Bach's St. Matthew Passion & Gail
I did not want to be emotionally manipulated by a power hungry preacher, but wanted to grow into a solid, Bible believing Christian. I especially did not like the rock music played during church services, as I felt the music lacked reverence and that the church’s spirit was shallow and show-business-like rather than like the Spirit of Christ. (Note: In 2012 Jesus showed me that rock music is not sinful. However, I believe He would agree with me that a church should not be shallow and businesslike. The preacher at this church conducted services like a sales campaign, with Sunday School teachers posting their numbers for attendance every Sunday night on a huge screen, and did not allow Jesus to be Lord over the services. Jesus probably thinks the St. Matthew Passion is cool music.)
To compensate for the shallow and irreverent music I heard in the church services at this Gladstone church, I recalled what I’d heard on a Christian radio station program from Moody Bible Institute (Stories of Great Christians) where I heard the story of Johann Sebastian Bach. I recalled that Bach (a devout Lutheran) considered his greatest masterpiece, his St. Matthew Passion in German.
So I decided to give myself some spiritual food through music, to make up for the irreverent music I endured at this church. I called several music stores in Portland, Oregon to find this St. Matthew Passion. Only one music store had it.
This music especially appealed to me because I knew it would emphasize the inner life as opposed to the shallow, clap-trap and hustling activities (and goal setting activities) of this church, where great numbers in church attendance was equated with spirituality, and where this Baptist church’s music, accompanied by drum beats and crass tympanies and clashes and bangs reflected the church’s irreverent commercialism and its hustle and bustle insanity.
I told people that music like the St. Matthew Passion pleased God, that God would much more prefer this music by Bach over the shallow clap-trap style music we heard at this church in Gladstone, Oregon.
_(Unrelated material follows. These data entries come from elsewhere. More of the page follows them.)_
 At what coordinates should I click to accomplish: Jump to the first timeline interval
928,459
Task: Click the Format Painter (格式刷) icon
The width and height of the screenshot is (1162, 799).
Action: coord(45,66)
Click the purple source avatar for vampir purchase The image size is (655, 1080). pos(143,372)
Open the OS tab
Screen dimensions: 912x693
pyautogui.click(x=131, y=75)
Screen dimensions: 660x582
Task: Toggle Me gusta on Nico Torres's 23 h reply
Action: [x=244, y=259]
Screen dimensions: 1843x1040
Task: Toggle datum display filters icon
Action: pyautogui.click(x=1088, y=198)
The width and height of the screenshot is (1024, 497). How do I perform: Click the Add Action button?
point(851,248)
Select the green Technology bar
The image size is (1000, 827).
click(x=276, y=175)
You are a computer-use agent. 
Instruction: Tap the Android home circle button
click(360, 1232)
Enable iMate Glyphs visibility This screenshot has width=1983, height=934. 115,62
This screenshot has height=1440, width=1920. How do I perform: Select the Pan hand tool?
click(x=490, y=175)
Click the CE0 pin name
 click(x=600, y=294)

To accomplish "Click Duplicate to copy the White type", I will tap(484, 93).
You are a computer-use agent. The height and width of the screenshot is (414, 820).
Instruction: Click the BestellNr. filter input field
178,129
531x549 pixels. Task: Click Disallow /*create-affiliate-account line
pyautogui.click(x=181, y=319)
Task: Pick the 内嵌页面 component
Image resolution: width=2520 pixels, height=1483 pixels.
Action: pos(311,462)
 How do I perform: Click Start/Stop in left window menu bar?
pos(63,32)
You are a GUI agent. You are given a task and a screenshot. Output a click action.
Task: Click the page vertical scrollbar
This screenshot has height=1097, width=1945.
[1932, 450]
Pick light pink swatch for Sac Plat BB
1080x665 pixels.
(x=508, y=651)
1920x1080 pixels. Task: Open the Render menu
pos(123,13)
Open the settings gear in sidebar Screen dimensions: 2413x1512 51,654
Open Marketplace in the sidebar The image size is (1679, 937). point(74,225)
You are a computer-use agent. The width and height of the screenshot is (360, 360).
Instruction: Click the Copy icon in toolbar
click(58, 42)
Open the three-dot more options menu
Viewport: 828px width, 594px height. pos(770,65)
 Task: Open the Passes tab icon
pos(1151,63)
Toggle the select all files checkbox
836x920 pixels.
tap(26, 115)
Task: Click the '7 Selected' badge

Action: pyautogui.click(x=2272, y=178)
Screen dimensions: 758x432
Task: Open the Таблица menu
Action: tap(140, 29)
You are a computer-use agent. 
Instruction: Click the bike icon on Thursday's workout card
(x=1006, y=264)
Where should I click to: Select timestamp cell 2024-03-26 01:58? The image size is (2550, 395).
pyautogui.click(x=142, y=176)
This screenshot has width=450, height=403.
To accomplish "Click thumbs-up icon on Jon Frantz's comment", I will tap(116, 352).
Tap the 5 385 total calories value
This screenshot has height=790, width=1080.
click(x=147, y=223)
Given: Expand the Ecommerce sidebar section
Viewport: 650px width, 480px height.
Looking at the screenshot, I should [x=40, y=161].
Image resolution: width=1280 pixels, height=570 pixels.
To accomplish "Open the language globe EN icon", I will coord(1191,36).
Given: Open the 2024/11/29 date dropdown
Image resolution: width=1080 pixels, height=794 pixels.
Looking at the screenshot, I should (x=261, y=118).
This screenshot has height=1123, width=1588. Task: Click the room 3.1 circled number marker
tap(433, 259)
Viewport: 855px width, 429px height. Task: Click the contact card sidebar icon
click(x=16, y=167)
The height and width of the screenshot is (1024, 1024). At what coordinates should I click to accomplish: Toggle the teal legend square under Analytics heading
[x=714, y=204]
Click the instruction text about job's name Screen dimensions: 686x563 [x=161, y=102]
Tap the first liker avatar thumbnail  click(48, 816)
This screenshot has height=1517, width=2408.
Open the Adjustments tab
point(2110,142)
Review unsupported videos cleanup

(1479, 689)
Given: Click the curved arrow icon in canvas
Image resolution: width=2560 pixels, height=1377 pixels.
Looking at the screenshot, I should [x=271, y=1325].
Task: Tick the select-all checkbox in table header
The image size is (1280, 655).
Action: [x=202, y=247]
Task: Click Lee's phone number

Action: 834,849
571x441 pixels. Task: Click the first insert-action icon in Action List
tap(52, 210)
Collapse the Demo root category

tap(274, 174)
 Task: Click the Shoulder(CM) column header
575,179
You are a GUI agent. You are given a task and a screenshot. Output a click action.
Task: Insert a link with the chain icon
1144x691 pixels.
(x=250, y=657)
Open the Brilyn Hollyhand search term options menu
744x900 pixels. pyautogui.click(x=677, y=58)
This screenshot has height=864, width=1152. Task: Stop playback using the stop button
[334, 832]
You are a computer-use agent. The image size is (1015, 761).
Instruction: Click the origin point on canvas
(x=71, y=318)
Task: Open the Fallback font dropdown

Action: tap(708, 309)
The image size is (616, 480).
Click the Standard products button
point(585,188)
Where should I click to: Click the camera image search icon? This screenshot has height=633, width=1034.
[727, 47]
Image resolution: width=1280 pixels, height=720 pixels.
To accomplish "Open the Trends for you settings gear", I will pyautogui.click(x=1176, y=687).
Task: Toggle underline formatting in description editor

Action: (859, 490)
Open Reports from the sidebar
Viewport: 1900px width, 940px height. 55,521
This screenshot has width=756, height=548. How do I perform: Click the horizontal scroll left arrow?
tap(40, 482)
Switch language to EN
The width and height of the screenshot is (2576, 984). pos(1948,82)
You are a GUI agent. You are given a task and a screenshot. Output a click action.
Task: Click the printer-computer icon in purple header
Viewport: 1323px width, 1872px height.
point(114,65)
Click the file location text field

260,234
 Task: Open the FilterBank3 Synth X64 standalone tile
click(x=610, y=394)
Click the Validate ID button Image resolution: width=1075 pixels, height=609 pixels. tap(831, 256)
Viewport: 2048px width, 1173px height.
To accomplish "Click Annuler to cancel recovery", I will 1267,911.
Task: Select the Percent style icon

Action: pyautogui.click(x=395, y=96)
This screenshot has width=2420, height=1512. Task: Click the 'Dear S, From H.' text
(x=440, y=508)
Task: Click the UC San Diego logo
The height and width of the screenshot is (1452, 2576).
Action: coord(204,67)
Finally, I found one music store in Portland, Oregon that carried the St. Matthew Passion and I bought it (in the 33 1/3 record format) and listened to it over and over, so I could worship God in my own way with music that I saw fit for God, to compensate for the clamor I had to endure at the big, commercialistic Baptist church.
As I heard the music, I followed the German (by reading the English translation next to it). How my heart soared to the heavens in reverence and tears as I heard these words in German (in 1962) by the Philharmonia Choir and Philharmonia Orchestra (Otto Klemperer) with Peter Pears, Dietrich Fischer-Dieskau, Elisabeth Schwarzkopf, Christa Ludwig, Nicolai Gedda, Walter Berry. My soul felt a cleansing from the impurities I endured from that Baptist church in Gladstone, Oregon. I worshipped God in the church of my heart from my apartment (in the apartment complex called The Bluffs) in Milwaukie, Oregon.
I looked out my window and saw the Willamette River from my window, with the lush Pacific Northwest greenery and black ravens hawking and squawking, fluttering about the river’s banks’ greenery, bobbing their heads, cocking and sputtering among each other on the grass. I loved this music’s tranquility and flow; how it seemed to blend with the lush evergreens about my quaint, canary yellow apartments (with air’s purity and stillness hovering over each tree branch), and sun rays filtering through layers of stillness and air smelling of tranquility.
I preferred this church of my heart in my apartment, with the peaceful slopes of the Willamette at my doorsteps and the lush music of Bach, to what I was forced to endure–that Baptist church’s hustle and bustle insanity. The river’s cool, crisp air, whipping its freshness onto my face, lingered with purity and passions in my apartment, as I heard music and words stream to my heart.